### Task requirements
Write out word for word each line from the one containing "Where should I" through the close of the listing, including both ends. Pictures do not belong in the copy.

START Given data

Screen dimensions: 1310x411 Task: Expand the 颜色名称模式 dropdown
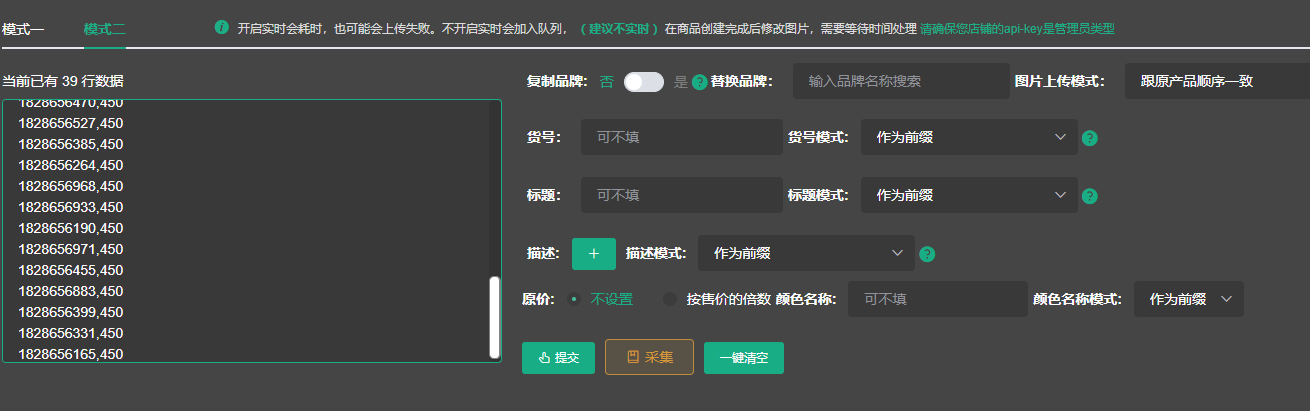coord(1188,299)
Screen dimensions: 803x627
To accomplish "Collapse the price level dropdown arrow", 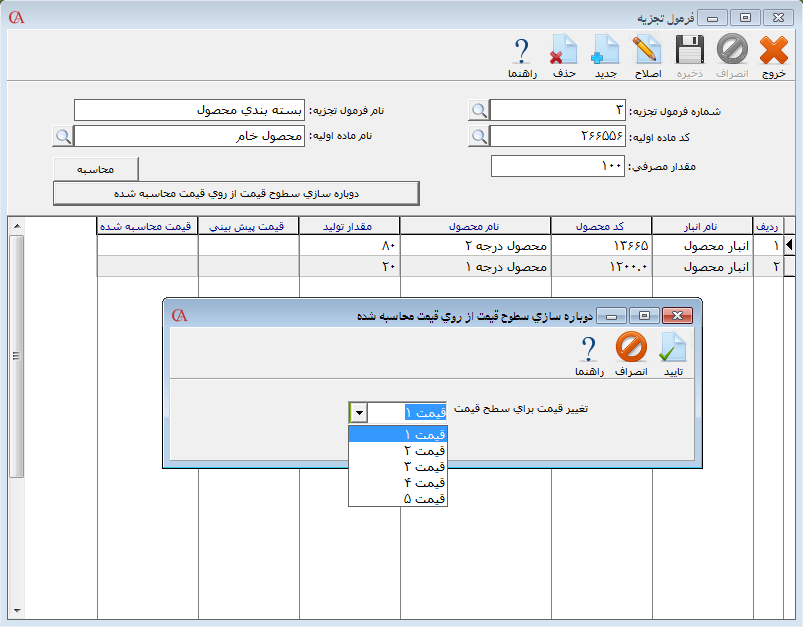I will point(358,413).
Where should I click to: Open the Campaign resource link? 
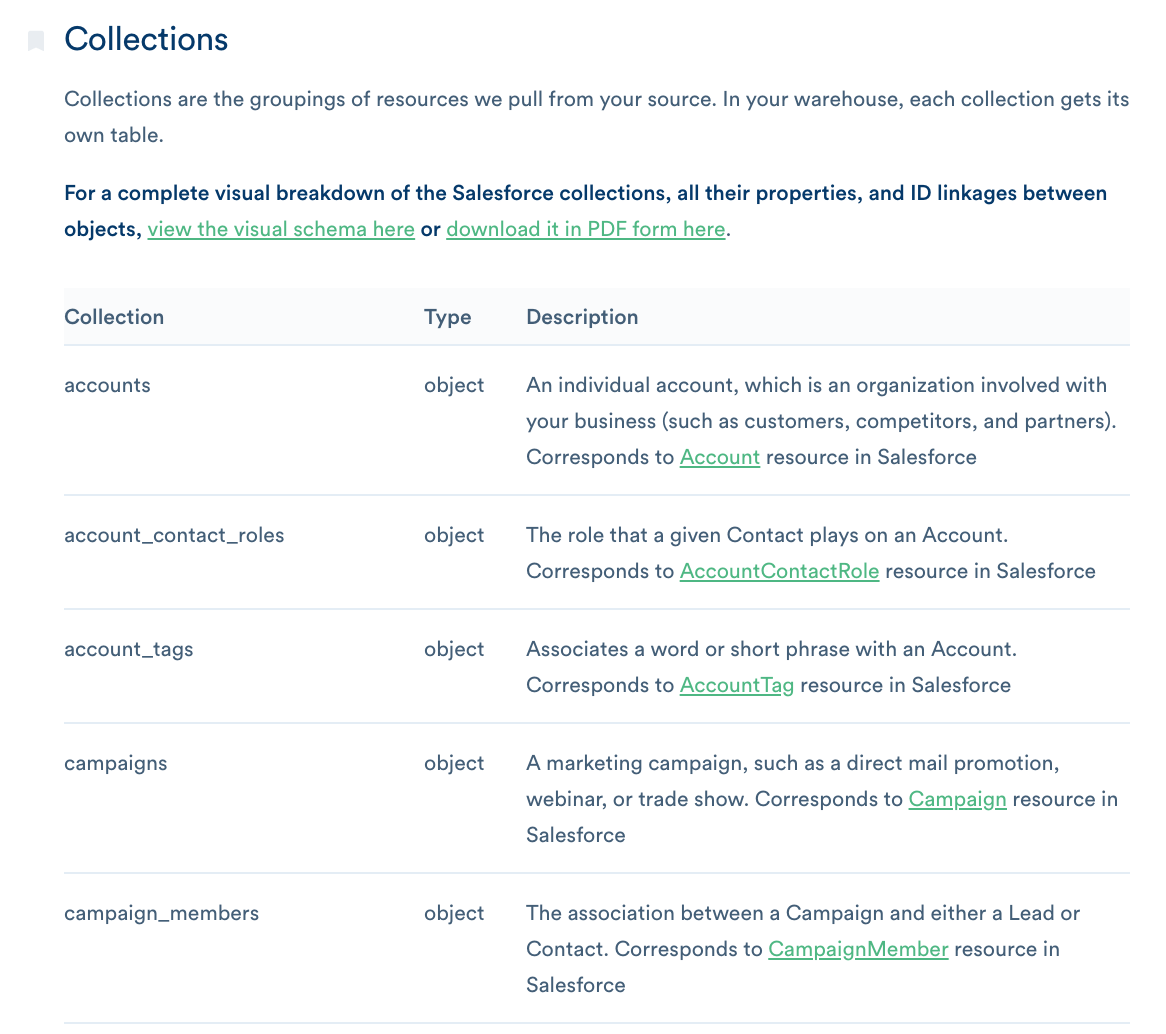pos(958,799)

END Given data

### Response area
Where should I click to: Open the Campaign resource link? 
pos(958,799)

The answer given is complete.